(dailycamera)
A Boulder district judge denied an emergency request to block the University of Colorado from closing the Boulder campus to visitors in its effort to end the annual 4/20 smokeout.

Judge Andrew Macdonald made the ruling after a nearly four-hour hearing Thursday, the eve of the unsanctioned pro-marijuana holiday.

The lawsuit seeking the injunction was filed Thursday morning by six plaintiffs -- Rob Smoke, Timothy Tipton, Jack Branson, Katherine Cummins, Evan Ravitz and Tom Cummins -- all of whom are not CU students and wanted to participate in the event.

Their attorney Robert Corry, who has been a prominent voice for marijuana legalization and the rights of medical marijuana patients, argued that CU had no grounds to close the campus to non-students.

But the judge said CU is well within its rights to regulate the campus.

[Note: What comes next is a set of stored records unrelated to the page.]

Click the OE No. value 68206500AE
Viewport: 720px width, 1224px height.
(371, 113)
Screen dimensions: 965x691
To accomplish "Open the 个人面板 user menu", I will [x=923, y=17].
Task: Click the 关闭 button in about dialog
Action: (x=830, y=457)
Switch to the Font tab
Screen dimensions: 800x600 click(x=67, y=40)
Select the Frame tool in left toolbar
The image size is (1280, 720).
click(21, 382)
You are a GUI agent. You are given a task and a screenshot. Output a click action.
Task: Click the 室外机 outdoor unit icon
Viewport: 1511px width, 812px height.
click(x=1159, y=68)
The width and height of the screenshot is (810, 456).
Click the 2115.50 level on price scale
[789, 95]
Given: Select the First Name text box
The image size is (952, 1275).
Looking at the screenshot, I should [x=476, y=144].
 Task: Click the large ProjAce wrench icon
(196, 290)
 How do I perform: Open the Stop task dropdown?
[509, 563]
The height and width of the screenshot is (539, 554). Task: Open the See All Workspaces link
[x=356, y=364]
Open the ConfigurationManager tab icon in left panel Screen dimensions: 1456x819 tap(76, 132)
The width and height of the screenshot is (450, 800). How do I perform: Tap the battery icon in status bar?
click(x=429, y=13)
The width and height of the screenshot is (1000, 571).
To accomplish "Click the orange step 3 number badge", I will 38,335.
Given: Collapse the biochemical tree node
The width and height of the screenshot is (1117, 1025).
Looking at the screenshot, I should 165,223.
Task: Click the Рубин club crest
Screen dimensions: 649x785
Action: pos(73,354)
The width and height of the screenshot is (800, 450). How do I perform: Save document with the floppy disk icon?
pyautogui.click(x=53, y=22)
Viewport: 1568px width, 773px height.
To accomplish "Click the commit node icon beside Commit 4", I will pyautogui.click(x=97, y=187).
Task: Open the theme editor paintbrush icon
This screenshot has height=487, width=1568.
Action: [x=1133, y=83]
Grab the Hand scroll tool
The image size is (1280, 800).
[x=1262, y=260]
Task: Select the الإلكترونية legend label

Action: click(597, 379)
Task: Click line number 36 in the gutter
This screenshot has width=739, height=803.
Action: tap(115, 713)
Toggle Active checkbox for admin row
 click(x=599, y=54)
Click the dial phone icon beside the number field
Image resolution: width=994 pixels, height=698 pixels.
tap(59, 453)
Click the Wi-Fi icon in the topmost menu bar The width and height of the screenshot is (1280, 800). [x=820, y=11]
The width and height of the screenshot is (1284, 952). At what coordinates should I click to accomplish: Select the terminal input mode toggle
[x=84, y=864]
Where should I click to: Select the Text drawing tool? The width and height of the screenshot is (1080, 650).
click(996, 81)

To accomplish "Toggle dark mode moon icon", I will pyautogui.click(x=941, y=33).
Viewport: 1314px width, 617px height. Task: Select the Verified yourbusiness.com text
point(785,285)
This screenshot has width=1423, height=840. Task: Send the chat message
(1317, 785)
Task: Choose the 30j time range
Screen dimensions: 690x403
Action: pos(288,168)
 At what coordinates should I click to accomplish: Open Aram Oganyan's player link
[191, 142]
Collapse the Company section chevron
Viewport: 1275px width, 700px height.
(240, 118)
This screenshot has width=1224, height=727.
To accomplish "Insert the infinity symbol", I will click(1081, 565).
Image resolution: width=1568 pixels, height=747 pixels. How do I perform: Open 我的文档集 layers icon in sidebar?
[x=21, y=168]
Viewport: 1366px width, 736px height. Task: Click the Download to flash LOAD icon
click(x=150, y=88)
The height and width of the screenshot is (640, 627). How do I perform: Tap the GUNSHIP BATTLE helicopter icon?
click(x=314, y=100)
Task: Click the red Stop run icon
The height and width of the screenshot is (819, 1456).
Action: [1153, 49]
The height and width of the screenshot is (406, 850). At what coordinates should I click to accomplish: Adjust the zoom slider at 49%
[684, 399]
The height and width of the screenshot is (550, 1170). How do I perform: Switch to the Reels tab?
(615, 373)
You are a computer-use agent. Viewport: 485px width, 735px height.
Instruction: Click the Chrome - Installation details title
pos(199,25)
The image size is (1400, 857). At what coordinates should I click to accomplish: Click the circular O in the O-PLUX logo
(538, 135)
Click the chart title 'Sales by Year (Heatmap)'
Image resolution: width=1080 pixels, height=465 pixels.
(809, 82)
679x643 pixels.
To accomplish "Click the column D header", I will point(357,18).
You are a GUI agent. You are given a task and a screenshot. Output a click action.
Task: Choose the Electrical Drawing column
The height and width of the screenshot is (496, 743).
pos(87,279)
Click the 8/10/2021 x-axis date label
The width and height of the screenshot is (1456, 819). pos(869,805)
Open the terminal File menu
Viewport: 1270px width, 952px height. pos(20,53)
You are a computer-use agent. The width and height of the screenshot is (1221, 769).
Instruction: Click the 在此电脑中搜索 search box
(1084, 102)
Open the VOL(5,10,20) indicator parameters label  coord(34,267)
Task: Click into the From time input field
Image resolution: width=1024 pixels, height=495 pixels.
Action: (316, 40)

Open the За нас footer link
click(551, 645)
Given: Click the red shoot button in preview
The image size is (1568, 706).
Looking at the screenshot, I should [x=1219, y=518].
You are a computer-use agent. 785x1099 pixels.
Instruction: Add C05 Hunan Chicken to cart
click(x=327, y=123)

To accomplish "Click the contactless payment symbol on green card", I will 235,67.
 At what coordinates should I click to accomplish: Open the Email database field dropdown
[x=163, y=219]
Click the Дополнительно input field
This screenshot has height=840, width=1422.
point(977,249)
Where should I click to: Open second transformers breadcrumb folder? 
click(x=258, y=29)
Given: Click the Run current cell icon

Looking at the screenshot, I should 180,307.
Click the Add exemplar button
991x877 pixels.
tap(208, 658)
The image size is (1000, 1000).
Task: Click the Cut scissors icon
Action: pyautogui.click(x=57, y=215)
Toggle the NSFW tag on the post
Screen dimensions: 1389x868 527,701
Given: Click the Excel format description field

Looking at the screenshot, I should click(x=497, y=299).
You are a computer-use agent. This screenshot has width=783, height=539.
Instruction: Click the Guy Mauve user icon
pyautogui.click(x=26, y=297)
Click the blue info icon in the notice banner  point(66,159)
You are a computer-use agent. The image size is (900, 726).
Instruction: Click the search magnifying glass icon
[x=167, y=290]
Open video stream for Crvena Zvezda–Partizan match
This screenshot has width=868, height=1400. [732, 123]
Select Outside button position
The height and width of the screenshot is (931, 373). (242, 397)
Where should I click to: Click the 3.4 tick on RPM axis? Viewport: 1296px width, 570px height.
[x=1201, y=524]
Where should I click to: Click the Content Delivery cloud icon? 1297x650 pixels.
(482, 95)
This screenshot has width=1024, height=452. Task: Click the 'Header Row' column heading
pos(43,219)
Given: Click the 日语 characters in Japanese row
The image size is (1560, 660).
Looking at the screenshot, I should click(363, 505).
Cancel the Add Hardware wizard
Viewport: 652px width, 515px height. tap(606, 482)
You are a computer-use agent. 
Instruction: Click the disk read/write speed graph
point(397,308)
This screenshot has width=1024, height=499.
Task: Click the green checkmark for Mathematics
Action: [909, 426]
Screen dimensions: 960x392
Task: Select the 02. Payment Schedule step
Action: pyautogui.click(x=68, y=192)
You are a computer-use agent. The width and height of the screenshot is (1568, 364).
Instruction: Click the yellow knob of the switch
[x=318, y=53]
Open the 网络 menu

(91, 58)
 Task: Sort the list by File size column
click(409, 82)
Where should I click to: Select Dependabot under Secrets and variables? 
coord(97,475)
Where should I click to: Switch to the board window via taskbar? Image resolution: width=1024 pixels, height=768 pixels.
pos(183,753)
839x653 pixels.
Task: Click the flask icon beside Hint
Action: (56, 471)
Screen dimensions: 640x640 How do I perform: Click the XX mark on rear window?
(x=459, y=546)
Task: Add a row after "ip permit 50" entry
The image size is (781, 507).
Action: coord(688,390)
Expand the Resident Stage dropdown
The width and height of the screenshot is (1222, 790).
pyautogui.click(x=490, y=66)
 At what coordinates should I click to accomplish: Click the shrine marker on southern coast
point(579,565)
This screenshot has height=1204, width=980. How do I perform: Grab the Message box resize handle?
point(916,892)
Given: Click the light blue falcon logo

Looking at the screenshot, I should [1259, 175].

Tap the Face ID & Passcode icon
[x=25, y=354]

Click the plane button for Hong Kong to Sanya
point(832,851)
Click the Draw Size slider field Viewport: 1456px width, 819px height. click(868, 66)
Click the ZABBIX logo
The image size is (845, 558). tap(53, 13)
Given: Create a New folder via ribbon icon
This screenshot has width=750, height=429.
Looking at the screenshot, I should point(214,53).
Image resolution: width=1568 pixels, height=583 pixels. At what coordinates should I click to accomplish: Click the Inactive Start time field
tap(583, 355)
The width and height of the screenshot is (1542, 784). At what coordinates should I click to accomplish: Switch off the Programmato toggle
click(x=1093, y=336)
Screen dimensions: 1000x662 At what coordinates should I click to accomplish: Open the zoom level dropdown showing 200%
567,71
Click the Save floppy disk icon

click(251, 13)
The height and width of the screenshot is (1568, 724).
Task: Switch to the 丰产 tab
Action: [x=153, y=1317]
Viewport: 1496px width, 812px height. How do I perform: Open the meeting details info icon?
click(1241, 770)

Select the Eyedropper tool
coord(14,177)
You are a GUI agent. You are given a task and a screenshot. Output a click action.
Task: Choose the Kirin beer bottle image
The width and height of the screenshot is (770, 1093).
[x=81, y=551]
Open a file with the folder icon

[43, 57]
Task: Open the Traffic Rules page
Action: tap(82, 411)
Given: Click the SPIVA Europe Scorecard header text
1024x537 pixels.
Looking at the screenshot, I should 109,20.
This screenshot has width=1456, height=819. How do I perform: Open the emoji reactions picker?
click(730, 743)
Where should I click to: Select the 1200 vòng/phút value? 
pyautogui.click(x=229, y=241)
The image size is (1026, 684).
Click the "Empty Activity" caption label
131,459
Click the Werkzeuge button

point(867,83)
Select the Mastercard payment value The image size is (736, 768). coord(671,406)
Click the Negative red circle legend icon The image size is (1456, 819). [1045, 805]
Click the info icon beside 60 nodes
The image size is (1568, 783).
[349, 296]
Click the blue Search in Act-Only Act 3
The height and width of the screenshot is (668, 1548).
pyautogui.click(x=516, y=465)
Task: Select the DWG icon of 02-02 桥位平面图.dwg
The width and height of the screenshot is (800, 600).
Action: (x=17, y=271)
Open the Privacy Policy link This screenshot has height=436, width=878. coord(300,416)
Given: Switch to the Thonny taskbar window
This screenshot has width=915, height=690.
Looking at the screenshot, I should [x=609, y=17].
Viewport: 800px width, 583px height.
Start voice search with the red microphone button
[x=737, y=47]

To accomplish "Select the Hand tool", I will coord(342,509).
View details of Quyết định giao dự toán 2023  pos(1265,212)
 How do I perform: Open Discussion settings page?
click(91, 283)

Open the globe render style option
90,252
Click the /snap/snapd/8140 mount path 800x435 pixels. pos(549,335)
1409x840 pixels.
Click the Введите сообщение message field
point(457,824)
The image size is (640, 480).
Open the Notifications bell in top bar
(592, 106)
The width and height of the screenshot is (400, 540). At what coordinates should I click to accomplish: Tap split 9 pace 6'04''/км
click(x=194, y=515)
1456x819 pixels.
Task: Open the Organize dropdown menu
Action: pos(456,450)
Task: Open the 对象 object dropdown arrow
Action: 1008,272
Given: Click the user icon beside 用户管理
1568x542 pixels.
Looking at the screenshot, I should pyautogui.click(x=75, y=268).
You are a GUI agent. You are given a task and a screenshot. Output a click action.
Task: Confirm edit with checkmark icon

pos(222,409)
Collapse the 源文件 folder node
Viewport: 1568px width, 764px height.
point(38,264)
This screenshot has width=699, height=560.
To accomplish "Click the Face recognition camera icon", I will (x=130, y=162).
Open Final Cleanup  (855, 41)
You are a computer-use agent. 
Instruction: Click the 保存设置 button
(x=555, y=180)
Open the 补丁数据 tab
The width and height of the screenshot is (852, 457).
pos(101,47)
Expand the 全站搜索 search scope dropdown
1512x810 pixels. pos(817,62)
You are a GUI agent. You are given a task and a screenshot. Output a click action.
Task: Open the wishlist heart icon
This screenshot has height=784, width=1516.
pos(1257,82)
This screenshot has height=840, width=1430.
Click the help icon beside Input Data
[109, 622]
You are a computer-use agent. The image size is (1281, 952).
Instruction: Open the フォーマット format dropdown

The university announced April 13 that the campus will be closed to the public Friday, and students and faculty members will be required to show a BuffOne card to access the campus. The Norlin Quad -- where the pot smokeout typically takes place -- also will be closed to everyone including students, and fish-based fertilizer will cover the lawn.

Macdonald said he did not think the measures are unreasonable because the closures will be only for one day, and the university did put in place a process by which people could apply for permits to be on the campus during 4/20.

Two student groups -- a student chapter of the American Civil Liberties Union and Students for Sensible Drug Policy -- applied for permits and will hold events at the Dalton Trumbo fountain near the University Memorial Center.

None of the six plaintiffs applied for a permit.

"We're not looking at an application that was denied," the judge said. "The university has the right to impose these regulations on campus."

Corry said no public university has ever closed its campus to the public, and he likened the measures to "killing a fly with a sledgehammer."

"In this case, the University of Colorado has taken a step no public university in the history of the United States has taken," he said. "If we can't have a free marketplace of ideas on a public university campus, then where can it occur in the U.S.?"

CU acknowledged the closure was unprecedented but said the annual 4/20 gathering is an "unusual" event.